The authors declare no conflict of interest.

Figures

Figure 1
Figure 1
An example of MMC toxicity that successfully resolved with the treatment. A 54-year-old female suffering from biopsy-proven enlarging PAM with moderate atypia in the left eye, which had already been treated with surgical excision and conjunctival graft 8 years earlier for localized PAM with severe atypia. Part (A): Slit lamp picture at baseline, with tumour recurrence surrounding the paralimbal scar of the previous surgery. Part (B): Complete disappearance of pigmented cells 2 years after four courses of MMC 0.02% (one drop QID for 7 days). Part (C): Allergic reaction to MMC starting from the second cycle of treatment, presenting with lid edema, conjunctival swelling, epiphora, and photophobia. Part (D): Fluorescein staining revealed a peripheral superficial corneal epithelial defect. The allergic reaction has been managed with cold compresses, artificial tears, vitamin A ointment, and suspension of MMC. Once the epithelium was completely healed, MMC has been started again in association with weak steroid eye drops and close surveillance.
Figure 2
Figure 2
Toxic blepharoconjunctivitis following MMC. An 80 year-old man affected by relapsing squamous cell carcinoma of the lower fornix in his left eye, who had been treated elsewhere by repeated surgical excisions, presented to our Center after 15 days of continuous treatment with MMC 0.04% QID, with Part (A) severe orbital swelling, erythematous-desquamative blepharitis, and Part (B) corneal epithelial defect and diffuse conjunctival melting with pseudomembranes.
Figure 3
Figure 3
Anterior surface toxicity of PBR. Part (A): A 61 year-old lady presented with a large cilio-choroidal melanoma with scleral and iris invasion in the right eye, which was her only eye, as the left one had been previously enucleated due to a trauma. Part (B): Circumferential invasion of the iris angle by pigmented cells was detected on gonioscopy. Part (C): Sectorial cataract was present due to lens infiltration by the melanoma, as well as inferior exudative retinal detachment. The patient was treated with PBR sectorial irradiation of the ciliary body, anterior choroid, and whole iris. Harvesting of limbal stem cell was not performed due to the extraocular extension. Part (D): Three months after treatment, the patient developed madarosis and scarring of the superior eyelid and diffuse punctate keratitis that was managed with the regular use of artificial tears and vitamin A ointment in association with atropine and unpreserved mild steroids.
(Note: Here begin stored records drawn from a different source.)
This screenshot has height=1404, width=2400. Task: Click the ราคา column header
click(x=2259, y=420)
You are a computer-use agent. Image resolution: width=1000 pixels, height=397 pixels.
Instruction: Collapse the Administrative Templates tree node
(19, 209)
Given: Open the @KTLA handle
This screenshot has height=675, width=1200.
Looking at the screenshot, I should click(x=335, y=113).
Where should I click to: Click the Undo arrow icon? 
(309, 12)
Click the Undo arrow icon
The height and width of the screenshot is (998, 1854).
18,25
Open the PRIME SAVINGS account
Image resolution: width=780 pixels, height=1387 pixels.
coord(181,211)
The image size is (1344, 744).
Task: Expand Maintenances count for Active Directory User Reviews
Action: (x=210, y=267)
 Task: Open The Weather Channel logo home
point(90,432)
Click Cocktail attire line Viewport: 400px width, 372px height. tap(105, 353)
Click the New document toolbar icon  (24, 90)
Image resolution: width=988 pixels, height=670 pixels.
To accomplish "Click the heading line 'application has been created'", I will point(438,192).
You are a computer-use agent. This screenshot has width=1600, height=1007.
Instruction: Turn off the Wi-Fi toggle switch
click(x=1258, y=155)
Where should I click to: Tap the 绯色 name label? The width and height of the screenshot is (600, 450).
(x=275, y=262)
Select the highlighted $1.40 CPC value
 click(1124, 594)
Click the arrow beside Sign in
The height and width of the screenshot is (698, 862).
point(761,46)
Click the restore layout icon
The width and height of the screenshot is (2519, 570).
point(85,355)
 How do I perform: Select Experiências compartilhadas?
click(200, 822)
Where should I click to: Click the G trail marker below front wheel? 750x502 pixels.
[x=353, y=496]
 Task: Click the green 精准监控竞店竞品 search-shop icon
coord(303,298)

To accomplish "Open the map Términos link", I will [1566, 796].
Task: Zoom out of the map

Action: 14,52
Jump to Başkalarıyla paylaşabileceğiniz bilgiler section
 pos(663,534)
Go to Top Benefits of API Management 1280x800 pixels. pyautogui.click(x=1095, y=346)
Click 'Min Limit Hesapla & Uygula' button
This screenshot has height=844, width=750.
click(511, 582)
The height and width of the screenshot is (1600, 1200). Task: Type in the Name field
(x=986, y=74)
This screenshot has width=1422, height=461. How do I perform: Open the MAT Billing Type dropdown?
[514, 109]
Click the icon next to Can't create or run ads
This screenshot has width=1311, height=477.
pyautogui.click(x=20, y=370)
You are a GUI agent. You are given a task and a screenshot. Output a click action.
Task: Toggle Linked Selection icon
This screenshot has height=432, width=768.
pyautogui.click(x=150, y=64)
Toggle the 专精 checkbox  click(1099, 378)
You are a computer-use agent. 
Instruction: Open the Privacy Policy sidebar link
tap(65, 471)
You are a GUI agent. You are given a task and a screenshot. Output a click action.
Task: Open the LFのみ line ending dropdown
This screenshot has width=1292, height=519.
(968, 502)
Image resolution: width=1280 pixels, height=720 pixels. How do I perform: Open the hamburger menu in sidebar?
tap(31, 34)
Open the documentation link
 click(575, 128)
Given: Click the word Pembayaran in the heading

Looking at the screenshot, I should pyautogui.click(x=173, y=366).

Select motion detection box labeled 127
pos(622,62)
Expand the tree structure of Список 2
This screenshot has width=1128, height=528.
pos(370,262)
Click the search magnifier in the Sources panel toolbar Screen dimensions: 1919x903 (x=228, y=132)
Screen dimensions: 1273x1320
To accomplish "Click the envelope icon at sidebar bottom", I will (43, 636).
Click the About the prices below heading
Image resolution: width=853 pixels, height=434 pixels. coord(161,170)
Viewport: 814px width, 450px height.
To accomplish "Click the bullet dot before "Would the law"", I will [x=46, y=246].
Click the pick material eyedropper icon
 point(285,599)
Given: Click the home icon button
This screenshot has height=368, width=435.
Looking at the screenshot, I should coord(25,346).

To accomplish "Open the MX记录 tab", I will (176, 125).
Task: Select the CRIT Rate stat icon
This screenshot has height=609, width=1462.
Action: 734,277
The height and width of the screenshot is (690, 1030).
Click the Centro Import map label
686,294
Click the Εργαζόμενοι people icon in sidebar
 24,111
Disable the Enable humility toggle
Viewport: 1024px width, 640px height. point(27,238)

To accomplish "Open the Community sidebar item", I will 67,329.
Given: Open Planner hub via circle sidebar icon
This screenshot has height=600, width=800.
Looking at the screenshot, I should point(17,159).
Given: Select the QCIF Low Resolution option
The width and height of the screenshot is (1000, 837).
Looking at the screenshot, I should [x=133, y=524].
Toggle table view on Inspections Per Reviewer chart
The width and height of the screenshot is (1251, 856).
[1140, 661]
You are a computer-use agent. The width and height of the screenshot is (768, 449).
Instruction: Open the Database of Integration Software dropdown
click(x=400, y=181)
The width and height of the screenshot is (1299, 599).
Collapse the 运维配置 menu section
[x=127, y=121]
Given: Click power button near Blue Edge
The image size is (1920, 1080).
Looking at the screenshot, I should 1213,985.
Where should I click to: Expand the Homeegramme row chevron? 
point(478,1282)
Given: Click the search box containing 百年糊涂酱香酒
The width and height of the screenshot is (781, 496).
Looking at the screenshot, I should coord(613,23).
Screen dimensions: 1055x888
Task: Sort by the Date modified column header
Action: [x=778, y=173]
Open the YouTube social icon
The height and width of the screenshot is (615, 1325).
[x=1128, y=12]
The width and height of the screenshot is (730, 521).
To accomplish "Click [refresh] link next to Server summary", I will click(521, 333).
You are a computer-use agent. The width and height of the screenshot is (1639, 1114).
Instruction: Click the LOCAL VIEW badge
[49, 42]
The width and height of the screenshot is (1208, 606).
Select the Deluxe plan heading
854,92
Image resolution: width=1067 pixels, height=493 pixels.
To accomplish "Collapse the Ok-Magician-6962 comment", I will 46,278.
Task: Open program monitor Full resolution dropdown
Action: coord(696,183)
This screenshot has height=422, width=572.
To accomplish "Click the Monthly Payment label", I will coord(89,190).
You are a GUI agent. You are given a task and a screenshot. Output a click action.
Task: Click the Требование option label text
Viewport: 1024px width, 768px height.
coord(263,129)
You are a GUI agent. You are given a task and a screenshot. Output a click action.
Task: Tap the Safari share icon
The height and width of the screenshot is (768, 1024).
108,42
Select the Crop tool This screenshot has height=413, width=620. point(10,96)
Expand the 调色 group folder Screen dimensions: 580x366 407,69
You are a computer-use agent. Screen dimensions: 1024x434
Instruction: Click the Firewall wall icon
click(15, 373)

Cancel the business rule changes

Part (E): Eight months after treatment, a neurotrophic keratopathy developed and was treated with gas-permeable contact lenses and hourly tear substitutes. Part (F): Two years after PBR, the tumour has regressed to a flat scar. The patient has undergone cataract surgery and anti-vascular endothelial growth factor injections, vitrectomy, and endolaser for neovascular glaucoma due to ischemic retinopathy, with a residual visual acuity of 20/200 due to radiation maculopathy.
Figure 4
Figure 4
Ruthenium brachytheraphy for invasive squamous cell carcinoma of the conjunctiva. Part (A): A 71 year-old man affected by invasive squamous cell carcinoma of the conjunctiva in the right eye that aggressively recurred shortly after a partial excision with scleral lamellectomy and cryotherapy done at a local hospital. In the attempt to save the globe, he was treated with surgical excision, Ruthenium-106 brachitherapy, and ocular surface reconstruction with amniotic membrane graft. Part (B): One-month after surgery, the amniotic membrane had been completely reabsorbed and the patient was treated with two courses of adjuvant 5-FU and intensive topical lubrification and soft steroids with slow tapering. Part (C): Two years after treatment, the eye is preserved with a 20/20 vision with no signs of recurrence. Note the scleral thinning, well covered by tenon and conjunctiva, in the area of previous full-thickness tumour invasion. This area is being monitored by means of anterior segment optical coherence tomography to exclude its evolution. In such case, a wide scleral patch would be indicated.